と、今日教室で柳くんに言ったら白い目で見られたけど気にしない。赤ペンに持ちかえて何やらノートに書き込みしていたけど、まったくもって気にしないのである。
「あ、そうだ。次の休み、やっぱり練習入ったから映画はまた今度でいいかな」
「……そっか。うん、わかった!練習じゃしょうがないよね!気にしないで!」
「うん、ごめんね」
「ううん!練習がんばってね!」
残念、と思いつつもこうなるのはわかってた。
また手帳にピンクのペンで書いた文字の上にバッテン印をつけなくちゃな〜。
なんだかんだ、実はまだわたしは一度も幸村くんとデートに行けていなかったりする。
そんなわたしの手帳には、中止になった予定がいっぱいで、上に重ねた黒いバッテン印が目立つ。
「は?お前それって付き合ってるって言わなくね?3ヶ月付き合ってデート1回もしてないとかありえねぇから」
「しょ、しょうがないじゃん!幸村くんは忙しいんだよ!」
「忙しいつっても……。実際俺こないだも彼女とデートしたし!」
「幸村くんは部長さんだから、赤也とは違うの!自主練とか、いろいろ、あるんだもん!」
「は〜。それでお前は不満とかないわけ?」
「ない!そりゃ、もっと会えたら嬉しいけど……困らせたくないし。それに幸村くんはちゃんと優しいもん」
「お前わかってねぇなぁ。男ってのは、なんだかんだ彼女にわがまま言われたら嬉しいんだって!頑張って彼女を優先してやりてえなーって思うもんなの。つかお前の話聞いてっと、部長の優しさ要素ゼロじゃね?」
「そんなことない!幸村くんは赤也とは違うの!ちゃんと優しいもん!赤也のバーカ!」
幸村くんの優しさはわたしだけがわかってればいいのだ。
例えデートができなくたって、お昼もほとんど別々だって、メールも電話もあんまり出来なくたって……いいんだもん!愛が、そう……愛があれば!
「なまえ?聞いてる?」
「……えっ?なに?」
「だから、次の土曜どっか出かけようかって」
「へ、あ、うん!いく!いきたい!」
ほら、幸村くんは優しいんだ。
また、きっと練習で駄目になっちゃうんだろうけどね、と頭の中でつぶやく。
それでも、誘ってくれるだけで嬉しいから。
「どっか行きたいところある?」
「うーん。あ、水族館とかいってみたい!横浜に新しくできたやつ!」
「ああ、ビルの中入ってるやつ?新しくって言っても去年じゃなかった?できたの」
「あ、そうだっけ?でもずっと気になってて。幸村くん行ったことあるの?」
「あー、うん。出来たばっかの頃にね」
「そう、なんだ!」
誰と?なんて、聞かない。
というより、聞かなくてもピンときた。
わたしと付き合う前に幸村くんが付き合ってた彼女さんとだ。
……前の彼女さんとはデートも普通にしてた、
んだろうか。
「……やっぱ、水族館じゃなくて動物園にしようかな」
「え、寒くない?この時期に動物園?」
怪訝そうな顔をした幸村くんには、きっとわたしの複雑な気持ちはわからない。
でも、別にわかって欲しいわけでもない。
まあ、どうせ今回も水族館だろうが動物園だろうが行けないんだろうし。
そう思いつつも、帰ったらすぐにわたしはピンクのペンを持って次の土曜を楽しみにしてしまうわけだけど。
「……なまえ、俺と付き合ってて楽しい?」
「へ?な、なんで?楽しいよ?!」
「ふーん、そう」
何でそんなことを聞くんだろう。
不思議に思ってチラ、と幸村くんの顔を盗見すると少しだけその横顔は不機嫌そうだった。え、なんで?
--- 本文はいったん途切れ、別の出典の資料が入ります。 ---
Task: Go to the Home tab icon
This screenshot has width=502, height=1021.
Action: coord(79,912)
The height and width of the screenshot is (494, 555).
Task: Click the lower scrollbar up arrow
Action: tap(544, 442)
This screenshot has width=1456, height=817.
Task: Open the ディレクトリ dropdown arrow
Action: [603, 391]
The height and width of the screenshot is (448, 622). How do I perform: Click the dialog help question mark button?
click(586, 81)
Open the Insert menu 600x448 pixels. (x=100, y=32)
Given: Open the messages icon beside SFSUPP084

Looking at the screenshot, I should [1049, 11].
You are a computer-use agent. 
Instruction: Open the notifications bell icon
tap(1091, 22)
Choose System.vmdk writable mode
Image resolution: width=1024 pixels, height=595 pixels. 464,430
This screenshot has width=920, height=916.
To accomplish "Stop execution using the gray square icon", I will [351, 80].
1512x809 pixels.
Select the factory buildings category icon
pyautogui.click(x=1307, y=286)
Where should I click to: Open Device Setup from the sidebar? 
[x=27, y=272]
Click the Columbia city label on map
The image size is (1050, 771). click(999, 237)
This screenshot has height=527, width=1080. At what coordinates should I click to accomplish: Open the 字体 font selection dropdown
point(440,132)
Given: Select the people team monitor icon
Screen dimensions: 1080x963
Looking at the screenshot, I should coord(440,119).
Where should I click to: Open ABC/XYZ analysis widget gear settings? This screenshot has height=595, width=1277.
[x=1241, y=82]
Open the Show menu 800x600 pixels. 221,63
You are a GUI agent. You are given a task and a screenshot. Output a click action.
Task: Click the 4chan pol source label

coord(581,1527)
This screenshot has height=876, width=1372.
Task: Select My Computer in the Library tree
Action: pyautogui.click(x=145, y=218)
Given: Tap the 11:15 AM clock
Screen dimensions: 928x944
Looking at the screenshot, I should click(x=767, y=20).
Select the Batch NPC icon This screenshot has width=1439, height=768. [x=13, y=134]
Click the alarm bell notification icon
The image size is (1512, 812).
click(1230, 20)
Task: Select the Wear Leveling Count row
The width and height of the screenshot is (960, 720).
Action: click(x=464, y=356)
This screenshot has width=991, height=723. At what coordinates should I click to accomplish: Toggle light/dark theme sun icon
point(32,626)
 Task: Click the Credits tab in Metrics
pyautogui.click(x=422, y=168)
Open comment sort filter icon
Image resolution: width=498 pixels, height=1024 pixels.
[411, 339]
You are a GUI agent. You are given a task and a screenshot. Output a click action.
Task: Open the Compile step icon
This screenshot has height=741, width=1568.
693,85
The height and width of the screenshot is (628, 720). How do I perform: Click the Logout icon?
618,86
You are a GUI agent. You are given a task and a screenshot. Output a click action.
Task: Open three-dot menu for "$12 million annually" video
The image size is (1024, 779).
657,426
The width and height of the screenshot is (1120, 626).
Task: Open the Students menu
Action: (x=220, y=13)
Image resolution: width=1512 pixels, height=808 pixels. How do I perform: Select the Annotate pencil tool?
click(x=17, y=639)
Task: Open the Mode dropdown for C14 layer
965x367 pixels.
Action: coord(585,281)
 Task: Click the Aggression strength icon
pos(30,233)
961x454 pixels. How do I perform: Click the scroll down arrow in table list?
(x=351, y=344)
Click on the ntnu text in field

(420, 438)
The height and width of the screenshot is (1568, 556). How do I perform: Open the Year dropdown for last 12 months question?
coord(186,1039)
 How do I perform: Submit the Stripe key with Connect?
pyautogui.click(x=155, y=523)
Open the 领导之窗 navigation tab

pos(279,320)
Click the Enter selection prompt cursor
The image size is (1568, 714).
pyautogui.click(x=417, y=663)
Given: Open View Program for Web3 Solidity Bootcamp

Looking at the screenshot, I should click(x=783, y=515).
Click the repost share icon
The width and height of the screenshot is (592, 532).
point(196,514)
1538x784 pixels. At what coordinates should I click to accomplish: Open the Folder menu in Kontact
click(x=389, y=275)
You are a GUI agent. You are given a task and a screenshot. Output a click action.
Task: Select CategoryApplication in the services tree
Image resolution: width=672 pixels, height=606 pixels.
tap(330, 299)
「……やっぱり次の土曜、練習入れようかな。ねえ、なまえはどうしたらいいと思う?」
「え?」
いつの間にか足を止めて、こちらを真っ直ぐに見つめてくる幸村くんの顔は、やっぱり少しだけ不機嫌そうで、わたしは訳がわからなくなる。
「なまえが決めていいよ?俺が練習するか、しないか」
「え?いや、あの……わたしは幸村くんが練習したいっていうなら別に……」
「ほんとに?本当にそう思うの?」
「え、ど、どういう意味?」
「別に。……それくらい自分で考えたら?」
だんだんと不機嫌さを増していく幸村くんは、戸惑うわたしをよそにスタスタと歩き始めてしまった。
な、なんか間違えちゃった?
というか、なんで幸村くんは突然あんなこと言いだしたんだろう。
"お前わかってねぇなぁ。男ってのは、彼女にわがまま言われたら嬉しいんだって"
昼間の赤也の言葉が蘇る。
え、まさか……幸村くん、わたしにわがまま言って欲しい……とか?いや、いやいや。
ハハ、そんなまさか。
…………え、そのまさか?
「待って!幸村くん!」
「なに?もうさっきのは別に気にしなくていいから。寒いからさっさと帰るよ」
「わたし、次の土曜幸村くんに会いたい!」
わたしにしては大きな声でそう言えば、幸村くんは目を見開いて驚いていた。
口がえっ、という形のまま止まっている。
「……わたしがどうしても、幸村くんと動物園行きたいから、だから。次の土曜は……わたしのわがまま聞いてくれる?」
後半の方は、自信が無くなって俯いてしまった。
幸村くんの顔が見れない。
やばい。つい赤也の言葉を真に受けてこんなこと言っちゃったけど、どうしよう。
まったく反応のない幸村くんに、数秒前の自分の言葉を猛烈に後悔した。
うざいとか思われたら、どうしよう。
「あ、あの、幸村くん……やっぱりさっきの、あの……!」
無し、と言おうとしたら、なぜか自分の足元を見つめていた視線の先に違う足が見えた。
え?と顔をあげると、思いの外目の前に幸村くんの顔があって驚いた。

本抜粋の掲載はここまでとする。